## [Ausgewählter Auszug]

#####

Sektorenübergreifende Versorgung

Statt eines Miteinanders von stationärem und ambulanten Bereich findet sich zu oft ein Neben- oder gar Gegeneinander - nicht nur in Berlin. 

"Hier müssen wir neue Konzepte finden, vielleicht mal andere Wege gehen, vielleicht eine neue Form der Finanzierung finden. Was wir im Moment sehen, ist das Doktern an Symptomen, aber keine Veränderung von Strukturen", so Susanne Hertzer. Hinderlich bei einer besseren Verzahnung von Klink- und Praxisbereichen sei die unterschiedliche Vergütung, wie der aktuelle Streit in der Notfallmedizin zeige. Hertzer: "Solange wir zwei getrennte Töpfe haben, wo es natürlich immer Umverteilungsbewegungen gibt, ist es normal, dass KV und Klinken versuchen für ihre Position das Beste zu erreichen."

Was wir im Moment sehen, ist das Doktern an Symptomen, aber keine Veränderung von Strukturen. Susanne Hertzer

Auch die Tatsache, dass sich in Bezirken wie Lichtenberg, Köpenick oder Marzahn-Hellersdorf zu wenige Ärztinnen und Ärzte niederlassen, fordere ein Umdenken. Susanne Hertzer: "Wir müssen uns dort neue Modelle ausdenken."
Der Staatssekretär verweist auf die Ziele des Koalitionsvertrags "Ambulant vor stationär", so Götz: "Wir haben dazu schon Gespräche geführt." Unter anderem gehe es dabei darum, den Studiengang der Community Health Nurse zu etablieren.

Öffentlicher Gesundheitsdienst

"Wir brauchen einen starken Öffentlichen Gesundheitsdienst", ist Götz überzeugt. Der Senat habe deshalb bereits 220 Stellen geschaffen, rund 85 Prozent davon seien auch besetzt. Bei den Ärztinnen und Ärzten gebe es allerdings mit einer Besetzungsquote von 78 Prozent noch "Luft nach oben". Sein Credo: "Wir müssen den ÖGD schon im Studium bekannter und attraktiver machen." Dazu müsse man die Arbeitsbedingungen verbessern und auch an der Bezahlung dranbleiben.

#####

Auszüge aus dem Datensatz
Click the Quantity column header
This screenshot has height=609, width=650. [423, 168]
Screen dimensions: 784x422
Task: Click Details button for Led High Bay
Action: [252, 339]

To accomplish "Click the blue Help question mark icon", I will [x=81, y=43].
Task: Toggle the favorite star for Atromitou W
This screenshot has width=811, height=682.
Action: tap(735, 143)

#####

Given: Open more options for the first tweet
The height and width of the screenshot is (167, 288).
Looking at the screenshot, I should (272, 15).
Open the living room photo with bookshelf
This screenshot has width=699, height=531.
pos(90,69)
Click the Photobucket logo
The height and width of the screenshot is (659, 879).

#####

## [Aufgabenstellung]
Wie ginge der Text zur Berliner Gesundheitsversorgung weiter? Greifen Sie ihn nach seinem letzten Satz auf und setzen Sie ihn fort.

## [Antwort zur Aufgabe]
Wir müssen den Öffentlichen Gesundheitsdienst schon im Studium bekannter und attraktiver machen. Dr. Thomas Götz

Bei der Opposition rennt er damit offene Türen ein. "Wir brauchen eine bessere Bezahlung, mehr Digitalisierung und wir müssen bessere Arbeitsbedingungen schaffen", sagt auch Zander. Er bleibt allerdings skeptisch, was die zeitnahe Besetzung der offenen Stellen in den Gesundheitsämtern angeht: "Ein Problem ist, dass wir in Berlin eine große Konkurrenzsituation haben." In 20 Jahren Kommunalpolitik habe er zudem schon viele Diskussionen über Stellenbesetzungen geführt und leider immer wieder erlebt, dass ehrgeizige Pläne am Ende wieder in der Schublade verschwanden.

Pandemie und Fluchtbewegung aus der Ukraine

Dem neuen Senat blieb angesichts der aktuellen politischen Lage wenig Zeit zur Einarbeitung. "Coronapandemie und Ukraine - wir kommen aus dem Krisenmodus nicht heraus", so Staatssekretär Götz. Beides demonstriere aber einmal mehr, "dass wir ein resilientes Gesundheitssystem brauchen". Dem Senat sei "wichtig, dass die Gesundheitsversorgung alle in Berlin lebenden Menschen einbezieht".

Doch wie sieht es mit der Integration medizinischer Fachkräfte in Kliniken und Praxen aus? Können ukrainische Pflegekräfte, Ärztinnen und Ärzte das Personalproblem in Berlin lösen?

Wichtig sei, die dafür in Deutschland geforderten Prüfungen häufiger durchzuführen, so die Forderung von Zander.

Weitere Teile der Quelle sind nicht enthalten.